Béluga dans la Seine : Après six heures d’efforts, l’animal a été sorti de l’eau

La planète peut souffler, le béluga est sorti de l’eau. Egaré depuis une semaine dans la Seine, son extraction a débuté dans la nuit de mardi à mercredi, selon la préfecture de l’Eure, qui pilote cette opération « extrêmement préparée » pour tenter de sauver le cétacé. « On aura fait le maximum et le mieux possible », a estimé devant les journalistes la secrétaire générale de la préfecture de l’Eure, Isabelle Dorliat-Pouzet.

Cette opération, lancée peu avant 22 heures avec l’entrée en action d’une vingtaine de plongeurs et la mobilisation au total de 80 personnes, n’était pourtant pas « gagnée d’avance ».

Sur une photo de l’ONG Sea Shepherd France, présente sur place, on voyait un filet déployé dans le fleuve, des plongeurs à gauche, et l’animal à droite.
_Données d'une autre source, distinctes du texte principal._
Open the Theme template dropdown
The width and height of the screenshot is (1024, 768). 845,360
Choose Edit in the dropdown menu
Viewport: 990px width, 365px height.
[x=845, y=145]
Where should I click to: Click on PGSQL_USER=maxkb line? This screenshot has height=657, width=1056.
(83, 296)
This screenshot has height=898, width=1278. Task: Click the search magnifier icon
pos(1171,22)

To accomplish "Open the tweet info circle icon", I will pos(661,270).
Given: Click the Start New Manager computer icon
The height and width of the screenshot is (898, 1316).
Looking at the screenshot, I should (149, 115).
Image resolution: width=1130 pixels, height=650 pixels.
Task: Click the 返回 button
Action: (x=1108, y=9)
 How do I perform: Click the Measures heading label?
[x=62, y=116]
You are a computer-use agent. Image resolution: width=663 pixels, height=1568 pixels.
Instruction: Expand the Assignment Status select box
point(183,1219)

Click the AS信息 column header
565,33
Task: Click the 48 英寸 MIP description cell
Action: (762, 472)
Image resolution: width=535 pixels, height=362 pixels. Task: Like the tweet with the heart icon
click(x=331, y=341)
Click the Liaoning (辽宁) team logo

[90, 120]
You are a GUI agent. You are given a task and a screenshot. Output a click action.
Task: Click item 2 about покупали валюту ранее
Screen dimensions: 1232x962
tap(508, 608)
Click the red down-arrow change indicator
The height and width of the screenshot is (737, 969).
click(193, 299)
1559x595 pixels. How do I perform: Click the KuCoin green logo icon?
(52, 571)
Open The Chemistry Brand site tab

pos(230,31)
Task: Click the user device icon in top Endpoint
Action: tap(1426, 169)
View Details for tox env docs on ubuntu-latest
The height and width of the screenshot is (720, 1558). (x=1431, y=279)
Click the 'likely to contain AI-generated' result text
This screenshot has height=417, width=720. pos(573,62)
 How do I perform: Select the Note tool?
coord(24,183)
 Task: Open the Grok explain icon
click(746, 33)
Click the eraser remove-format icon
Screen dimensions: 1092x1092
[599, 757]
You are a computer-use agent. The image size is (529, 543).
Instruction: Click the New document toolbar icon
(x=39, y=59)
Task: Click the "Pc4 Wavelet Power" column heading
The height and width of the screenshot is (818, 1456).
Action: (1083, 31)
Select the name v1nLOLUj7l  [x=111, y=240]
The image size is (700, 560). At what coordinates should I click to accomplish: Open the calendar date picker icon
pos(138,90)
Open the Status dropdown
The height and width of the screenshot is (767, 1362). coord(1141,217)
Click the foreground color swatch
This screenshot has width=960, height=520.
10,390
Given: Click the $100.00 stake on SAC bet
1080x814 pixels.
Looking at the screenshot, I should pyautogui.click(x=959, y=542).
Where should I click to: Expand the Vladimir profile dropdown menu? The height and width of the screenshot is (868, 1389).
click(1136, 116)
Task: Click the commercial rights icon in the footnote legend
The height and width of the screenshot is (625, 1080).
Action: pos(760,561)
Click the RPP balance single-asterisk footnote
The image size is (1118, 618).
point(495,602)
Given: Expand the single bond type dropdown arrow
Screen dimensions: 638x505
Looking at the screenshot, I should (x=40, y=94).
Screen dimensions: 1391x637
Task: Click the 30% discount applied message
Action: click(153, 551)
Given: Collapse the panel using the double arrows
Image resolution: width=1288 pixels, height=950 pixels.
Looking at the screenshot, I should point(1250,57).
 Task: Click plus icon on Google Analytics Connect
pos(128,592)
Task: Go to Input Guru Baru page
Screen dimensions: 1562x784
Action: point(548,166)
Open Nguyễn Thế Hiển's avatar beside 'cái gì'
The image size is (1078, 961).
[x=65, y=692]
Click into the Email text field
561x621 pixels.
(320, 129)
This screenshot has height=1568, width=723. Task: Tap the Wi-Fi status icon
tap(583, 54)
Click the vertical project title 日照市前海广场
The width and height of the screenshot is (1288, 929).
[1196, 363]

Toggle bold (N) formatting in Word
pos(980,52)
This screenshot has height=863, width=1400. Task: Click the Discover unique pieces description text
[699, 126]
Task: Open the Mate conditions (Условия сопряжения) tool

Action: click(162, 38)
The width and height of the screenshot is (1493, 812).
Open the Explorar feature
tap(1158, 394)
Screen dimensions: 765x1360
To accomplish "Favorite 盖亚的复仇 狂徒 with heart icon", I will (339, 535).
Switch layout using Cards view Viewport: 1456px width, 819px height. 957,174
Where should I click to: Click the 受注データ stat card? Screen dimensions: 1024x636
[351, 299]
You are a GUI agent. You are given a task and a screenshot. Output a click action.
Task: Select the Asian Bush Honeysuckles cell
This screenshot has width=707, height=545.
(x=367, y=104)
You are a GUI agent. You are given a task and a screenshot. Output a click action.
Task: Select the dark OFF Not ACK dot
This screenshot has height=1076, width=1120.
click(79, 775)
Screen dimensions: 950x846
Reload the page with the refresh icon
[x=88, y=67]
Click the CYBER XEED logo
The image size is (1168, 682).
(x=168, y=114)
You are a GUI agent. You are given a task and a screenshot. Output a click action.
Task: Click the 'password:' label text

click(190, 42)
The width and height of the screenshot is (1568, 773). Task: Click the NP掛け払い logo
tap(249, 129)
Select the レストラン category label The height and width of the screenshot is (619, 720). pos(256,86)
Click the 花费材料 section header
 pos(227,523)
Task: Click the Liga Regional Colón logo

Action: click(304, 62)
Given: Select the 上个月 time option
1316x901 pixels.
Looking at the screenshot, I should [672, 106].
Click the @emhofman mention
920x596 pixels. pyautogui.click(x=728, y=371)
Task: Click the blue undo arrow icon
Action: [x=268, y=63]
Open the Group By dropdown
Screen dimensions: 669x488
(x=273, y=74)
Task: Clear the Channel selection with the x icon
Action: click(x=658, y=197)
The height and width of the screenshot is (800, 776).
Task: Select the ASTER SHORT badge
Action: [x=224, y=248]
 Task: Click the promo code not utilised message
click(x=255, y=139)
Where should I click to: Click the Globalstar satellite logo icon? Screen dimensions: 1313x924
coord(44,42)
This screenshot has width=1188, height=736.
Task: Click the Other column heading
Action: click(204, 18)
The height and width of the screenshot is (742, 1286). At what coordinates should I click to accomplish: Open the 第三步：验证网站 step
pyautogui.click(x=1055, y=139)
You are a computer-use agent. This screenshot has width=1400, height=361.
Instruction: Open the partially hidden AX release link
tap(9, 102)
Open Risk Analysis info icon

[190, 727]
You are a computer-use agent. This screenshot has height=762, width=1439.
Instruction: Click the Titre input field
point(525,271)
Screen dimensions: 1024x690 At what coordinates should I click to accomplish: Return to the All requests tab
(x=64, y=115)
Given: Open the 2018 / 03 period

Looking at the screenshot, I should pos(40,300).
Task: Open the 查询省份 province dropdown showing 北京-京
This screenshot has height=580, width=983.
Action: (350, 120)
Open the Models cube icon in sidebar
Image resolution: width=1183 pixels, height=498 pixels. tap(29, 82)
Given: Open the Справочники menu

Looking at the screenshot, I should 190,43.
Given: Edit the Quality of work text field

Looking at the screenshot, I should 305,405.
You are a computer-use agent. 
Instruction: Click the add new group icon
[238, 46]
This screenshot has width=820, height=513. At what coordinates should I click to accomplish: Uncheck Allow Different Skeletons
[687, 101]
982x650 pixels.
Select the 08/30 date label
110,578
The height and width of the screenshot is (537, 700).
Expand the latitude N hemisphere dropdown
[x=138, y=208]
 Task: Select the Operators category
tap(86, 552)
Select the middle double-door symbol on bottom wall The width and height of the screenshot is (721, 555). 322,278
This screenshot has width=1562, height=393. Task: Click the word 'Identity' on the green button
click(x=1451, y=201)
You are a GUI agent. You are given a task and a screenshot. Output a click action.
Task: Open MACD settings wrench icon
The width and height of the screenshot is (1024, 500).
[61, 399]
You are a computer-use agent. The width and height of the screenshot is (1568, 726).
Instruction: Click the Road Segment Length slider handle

Le cétacé, retenu depuis vendredi dans une écluse sur la Seine à Saint-Pierre-la-Garenne, à environ 70 km de Paris, va être placé dans « une espèce de hamac » puis dans un camion réfrigéré qui le transportera hors d’eau, « sur de la paille ou un autre élément de confort », à destination du littoral.

Trois jours d’observation prévus

Un bassin d’eau de mer, dans une écluse du port de Ouistreham (Calvados), a été mis à disposition pour réceptionner l’animal, qui y restera trois jours, « le temps qu’on organise son rapatriement en pleine mer et qu’on observe son état de santé », selon la sous-préfète. Mardi, le béluga se nourrissait toujours « très peu » et son état de santé était « stationnaire ».

« Aujourd’hui est un grand jour pour ce béluga et pour toutes les personnes impliquées dans son sauvetage », a indiqué Sea Shepherd. « Il sera sorti de l’eau et acheminé vers un bassin d’eau salée où il sera placé sous surveillance et bénéficiera de soins, en espérant que son mal soit curable. Il sera ensuite relâché en mer, avec on l’espère, les meilleures chances de survie », ajoute Sea Shepherd. L’ONG a évoqué « un parcours d’obstacles » pour gérer une situation « encore très inédite en France et à laquelle personne n’est préparé ».

Risque de stress

Une membre de l’équipe du Marineland d’Antibes (Alpes-Maritimes), arrivée lundi soir sur place du plus grand zoo marin d’Europe, estimait auprès de l’AFP que l’opération était « hors du commun », notamment en raison du site.

Les berges de la Seine « ne sont pas accessibles aux véhicules » à cet endroit et « tout doit être transporté à la main », a expliqué Isabelle Brasseur. Pour la spécialiste, « la priorité est de le remettre dans l’eau de mer ».

Cette opération délicate pourrait induire chez ce cétacé un stress, « qui est un facteur de décès ou de malaise pour l’animal » y compris pour ceux en « très grande forme », a-t-elle souligné. Une fois transporté par camion réfrigéré jusqu’à Ouistreham, l’animal devrait y être déposé pour trois jours dans un sas à eau de mer, le temps de recevoir des soins.

Il devrait ensuite être emmené en haute mer pour y être relâché « assez loin des côtes » et « laisser la nature reprendre ses droits », a estimé Isabelle Dorliat-Pouzet. L’émotion suscitée par le sort de l’animal a entraîné une vague de dons, minimisant le coût de cette tentative de sauvetage.